I think it depends on the risk profile though.  4.5% annually in a buy and hold strategy is nearly as safe as investing in treasuries and providing 2-3x the return.  

Not factoring the appreciation on properties some were cash-flowing debt free for 20+ years dramatically increasing the return on investment.  Granted this was a time period in which they were plucking up farm property for under $30K and rural areas blended with planned development over time.  Some of those properties were cash-flowing within 15 years $50k+.  So not only do you still have the cash-flow, properties worth 1000% what you paid for them, but you have also accumulated $1.5M worth of cash over that time frame per property.  Scaling that out and you create a fortune.    

Redeploying those funds could lead to a number of different scenarios including, taking small/large losses, break-even, or small/large profits.  I compare it to the stock market if you don't have a sound strategy that you can implement eventually you will go broke with that method in economic downturns if you do not have safeguards in place.  Whereas, the long game of buy and hold real estate just rides through the down periods and allows you to continue growing your account by averaging your portfolio down during the down periods and buying back up in the prosperous periods.  

Another aspect to remember is many of us in the forum have lived during the great decline in interest rates.  We don't even know what a conventional bank loan at 14% with paying 2 points looks like, but during the late 70s and early 80s you couldn't get a 30 year fixed rate for less than 11%.  So attempting to refinance and redeploy capital during that period would have been a losing battle.  

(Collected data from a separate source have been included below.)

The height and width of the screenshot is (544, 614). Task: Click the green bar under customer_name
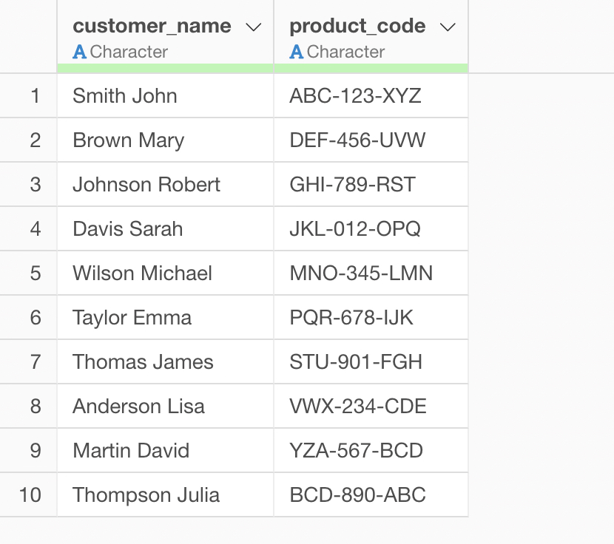pos(165,69)
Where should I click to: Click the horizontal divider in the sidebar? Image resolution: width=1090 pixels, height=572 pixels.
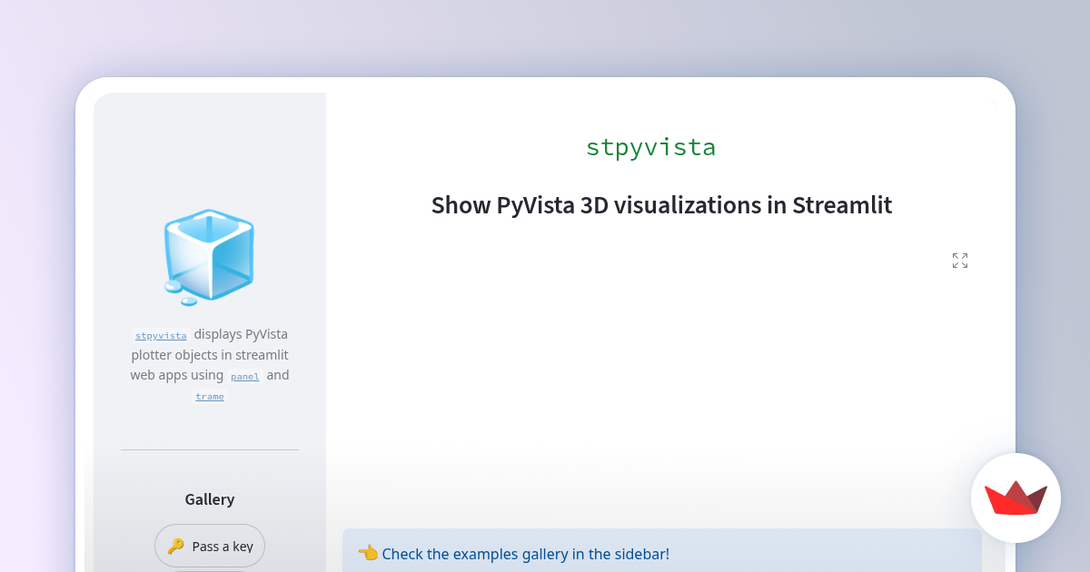[x=209, y=449]
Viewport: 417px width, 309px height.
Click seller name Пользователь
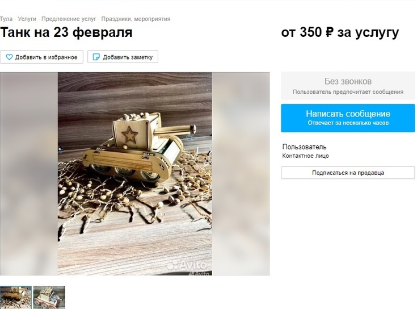[x=304, y=147]
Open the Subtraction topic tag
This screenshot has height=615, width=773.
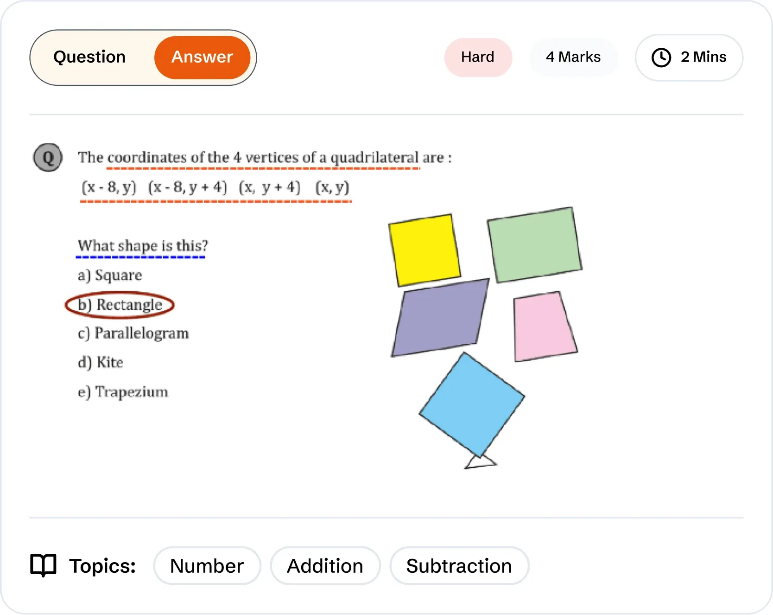[459, 566]
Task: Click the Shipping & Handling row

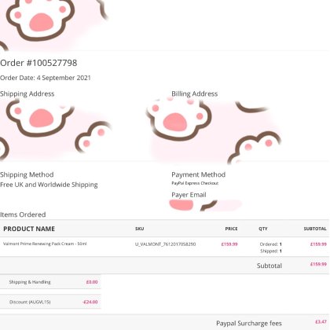Action: pyautogui.click(x=50, y=282)
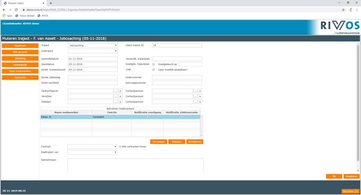Open the Traject dropdown showing Jobcoaching

click(93, 46)
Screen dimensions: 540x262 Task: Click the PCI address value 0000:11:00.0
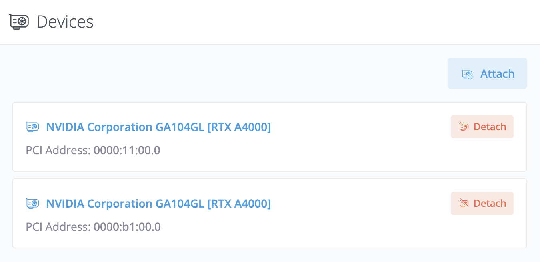127,150
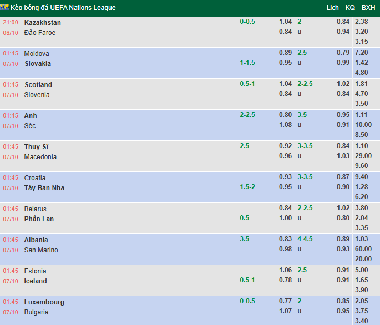Open the KQ results link
380x325 pixels.
pos(350,8)
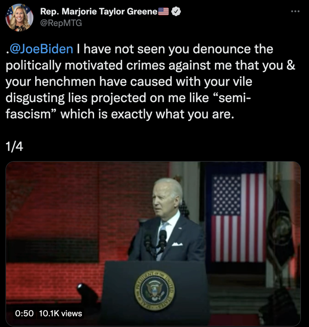This screenshot has height=327, width=309.
Task: Click the 10.1K views counter
Action: click(x=60, y=313)
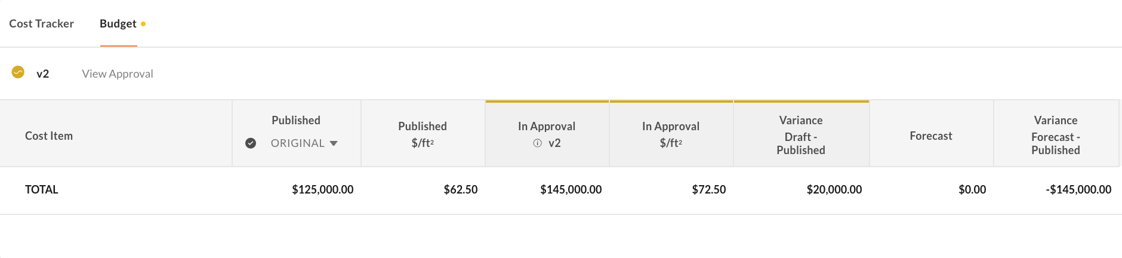Switch to the Cost Tracker tab
Viewport: 1122px width, 258px height.
pos(41,24)
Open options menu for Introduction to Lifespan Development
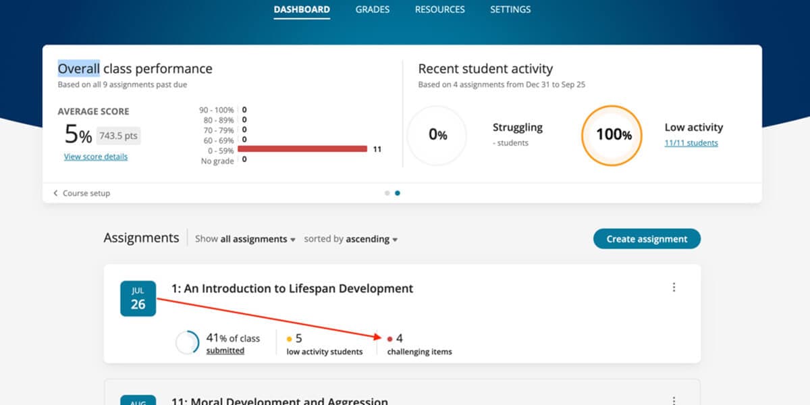 [674, 287]
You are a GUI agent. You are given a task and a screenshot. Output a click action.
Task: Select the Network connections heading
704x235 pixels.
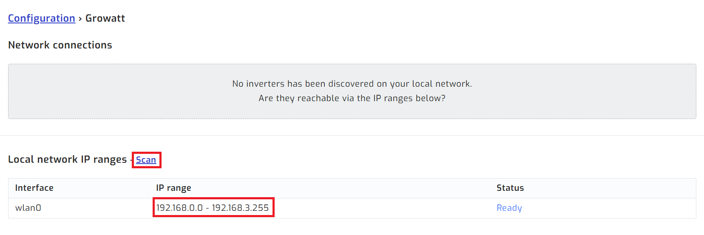(60, 45)
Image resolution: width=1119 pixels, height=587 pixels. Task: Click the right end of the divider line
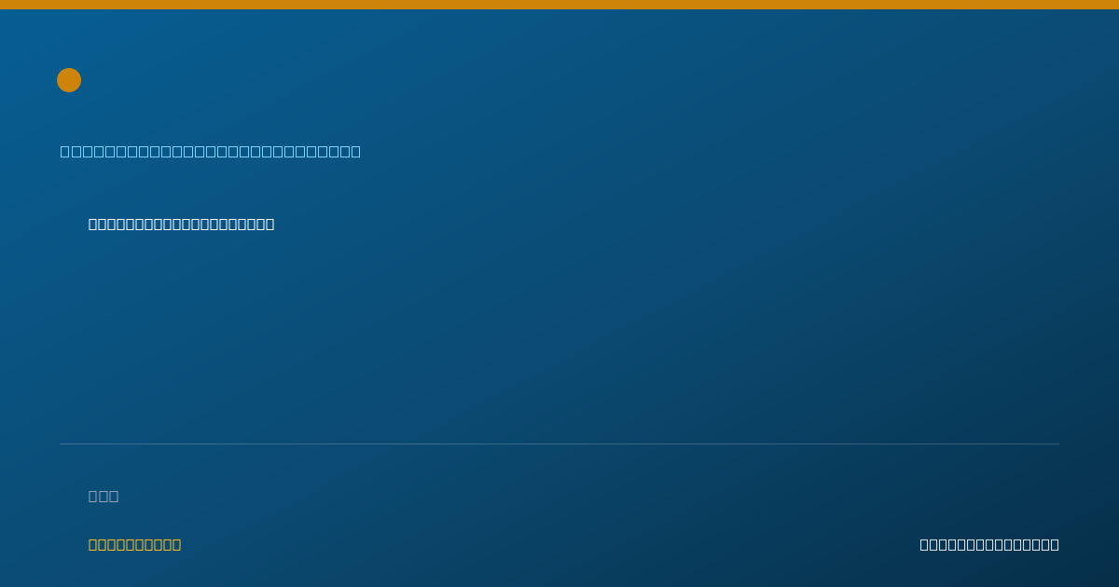point(1057,444)
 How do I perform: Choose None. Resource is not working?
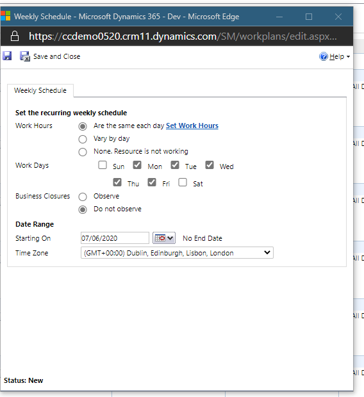83,152
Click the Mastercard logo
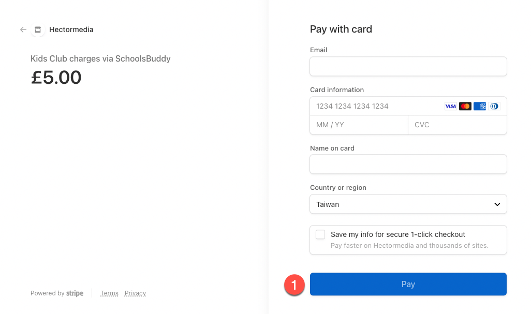 [465, 106]
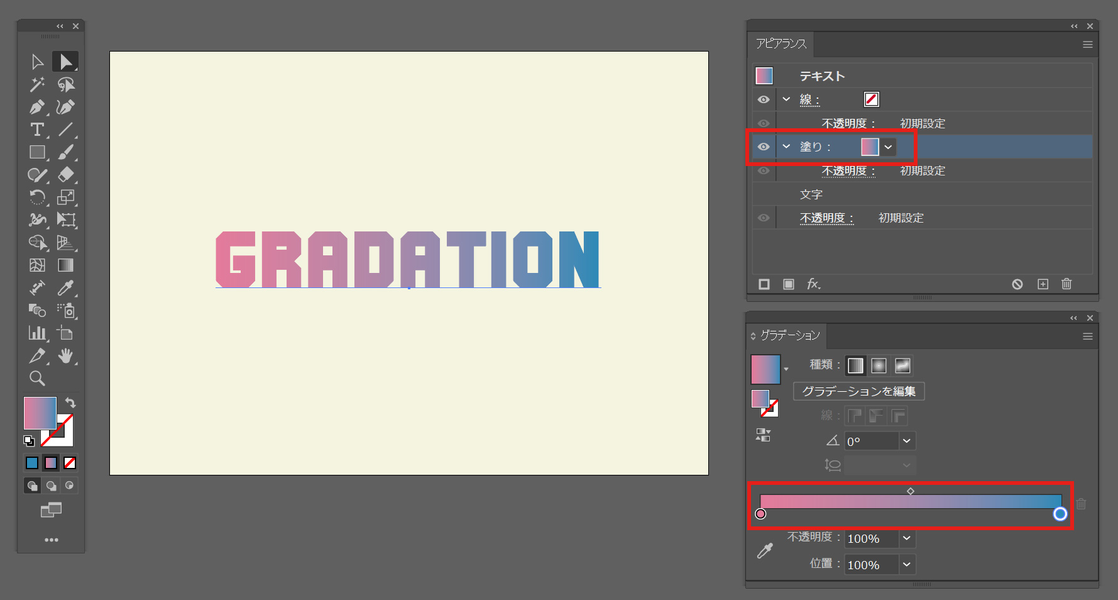Click the グラデーションを編集 button
1118x600 pixels.
point(858,391)

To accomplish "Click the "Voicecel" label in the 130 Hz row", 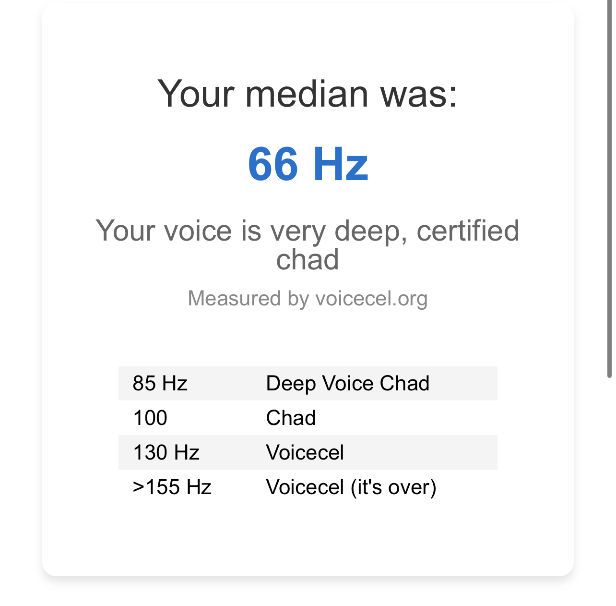I will pyautogui.click(x=305, y=452).
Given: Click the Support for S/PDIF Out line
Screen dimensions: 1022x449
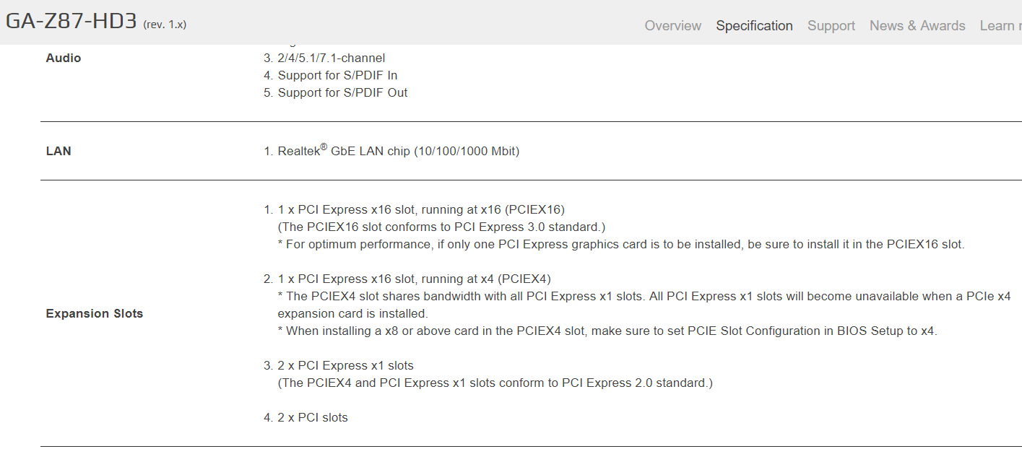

We continue to operate in low interest environments so it is very simple to think we can just refinance into the future, but at some point in time we will relive a period in time in which rates have moved higher off these historic lows.  It won't be at once, but in the above scenario it is proof that over the 50 years it was not a sound option during a long period of time.  Rates were above 7% from 1972-1990.  That is a pretty long period of time in which you would have been struggling to refinance appropriately to continue to cash flow if the appreciation hadn't matched up to the rates at the time.